His career started in Szarlej (Scharley O/S) - a small hamlet located near Bytom -Beuthen O/S. After some years, he moved to Pogon Katowice (which no longer exists) and then changed to Cracovia - one of the best teams of interwar Poland.

His debut in the Polish Soccer League took place in 1934, and until 1939 Gora participated in 134 Cracovia's games, winning the 1937 Championship of Poland title. In 1935 he debuted in the Polish National Team and in 1936 was a participant in Berlin, Germany Olympic Games, where Poland was placed on the 4th location. Also, he took part in the legendary 1938 FIFA World Cup game Poland - Brazil 5-6 (the match took place on 5 June 1938 in Strasbourg, France).

Until 1939 Góra was a key midfield player of the Polish National Team and by then he had played in 16 games.
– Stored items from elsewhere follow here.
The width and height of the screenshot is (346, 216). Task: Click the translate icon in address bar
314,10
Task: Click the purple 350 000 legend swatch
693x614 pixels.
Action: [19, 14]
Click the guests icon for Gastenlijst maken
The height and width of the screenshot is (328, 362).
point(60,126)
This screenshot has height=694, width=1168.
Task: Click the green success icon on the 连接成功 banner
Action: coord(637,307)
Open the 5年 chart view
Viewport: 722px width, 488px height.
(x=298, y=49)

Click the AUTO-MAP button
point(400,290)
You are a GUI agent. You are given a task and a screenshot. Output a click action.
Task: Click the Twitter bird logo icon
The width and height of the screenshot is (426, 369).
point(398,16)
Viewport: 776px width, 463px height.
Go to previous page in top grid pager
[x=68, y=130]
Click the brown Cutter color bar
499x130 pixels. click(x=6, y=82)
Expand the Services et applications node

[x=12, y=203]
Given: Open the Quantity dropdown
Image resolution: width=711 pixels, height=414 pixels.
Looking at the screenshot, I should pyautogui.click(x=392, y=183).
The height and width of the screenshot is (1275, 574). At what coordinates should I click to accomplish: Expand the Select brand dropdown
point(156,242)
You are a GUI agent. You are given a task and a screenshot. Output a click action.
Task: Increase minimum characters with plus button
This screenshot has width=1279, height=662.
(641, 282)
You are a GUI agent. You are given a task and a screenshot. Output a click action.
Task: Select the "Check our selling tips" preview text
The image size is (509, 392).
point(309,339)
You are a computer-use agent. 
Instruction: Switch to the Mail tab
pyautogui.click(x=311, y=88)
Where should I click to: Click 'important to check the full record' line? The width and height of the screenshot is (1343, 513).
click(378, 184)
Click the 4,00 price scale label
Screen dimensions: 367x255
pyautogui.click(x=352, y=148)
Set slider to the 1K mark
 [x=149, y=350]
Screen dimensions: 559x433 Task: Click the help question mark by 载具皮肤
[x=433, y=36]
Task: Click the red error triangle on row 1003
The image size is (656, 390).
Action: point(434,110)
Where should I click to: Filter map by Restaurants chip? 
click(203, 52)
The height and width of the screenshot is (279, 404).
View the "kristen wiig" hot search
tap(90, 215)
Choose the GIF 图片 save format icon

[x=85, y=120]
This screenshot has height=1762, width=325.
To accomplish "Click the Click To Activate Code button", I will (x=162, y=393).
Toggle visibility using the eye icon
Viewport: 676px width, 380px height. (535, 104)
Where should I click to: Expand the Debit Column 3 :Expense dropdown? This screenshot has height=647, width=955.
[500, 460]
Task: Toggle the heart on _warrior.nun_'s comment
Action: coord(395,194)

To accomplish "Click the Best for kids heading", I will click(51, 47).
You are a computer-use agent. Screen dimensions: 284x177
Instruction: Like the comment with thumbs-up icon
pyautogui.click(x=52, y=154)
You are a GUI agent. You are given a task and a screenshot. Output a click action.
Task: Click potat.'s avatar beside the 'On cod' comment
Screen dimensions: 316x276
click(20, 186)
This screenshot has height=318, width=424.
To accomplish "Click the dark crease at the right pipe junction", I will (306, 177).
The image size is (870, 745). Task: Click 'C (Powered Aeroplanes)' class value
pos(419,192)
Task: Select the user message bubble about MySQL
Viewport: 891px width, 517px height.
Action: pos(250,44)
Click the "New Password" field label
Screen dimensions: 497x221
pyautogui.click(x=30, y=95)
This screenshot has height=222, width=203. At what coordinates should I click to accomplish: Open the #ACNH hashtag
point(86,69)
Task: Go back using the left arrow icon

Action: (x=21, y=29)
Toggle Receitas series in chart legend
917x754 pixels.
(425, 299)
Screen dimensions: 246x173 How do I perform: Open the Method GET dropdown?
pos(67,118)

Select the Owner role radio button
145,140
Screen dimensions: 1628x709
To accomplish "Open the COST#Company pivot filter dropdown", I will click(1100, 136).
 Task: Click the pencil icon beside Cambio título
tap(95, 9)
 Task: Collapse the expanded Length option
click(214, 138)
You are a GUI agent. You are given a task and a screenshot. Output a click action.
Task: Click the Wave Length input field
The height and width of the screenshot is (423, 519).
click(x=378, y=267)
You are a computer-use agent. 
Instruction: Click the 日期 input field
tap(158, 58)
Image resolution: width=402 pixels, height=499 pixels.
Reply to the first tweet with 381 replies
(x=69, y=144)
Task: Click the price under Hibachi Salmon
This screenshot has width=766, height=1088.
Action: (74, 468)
After the beginning of World War II, he signed the Volksliste (German nationality list), which allowed him to continue the career. Gora remained in Kraków, playing in a German-only team DTSG Krakau (one of the sponsors of this club was Oskar Schindler). Called up to the Wehrmacht, he was taken with his unit to Italy, where he was captured by Allied soldiers. There, Góra joined the 2nd Corps of the Polish army under General Władysław Anders.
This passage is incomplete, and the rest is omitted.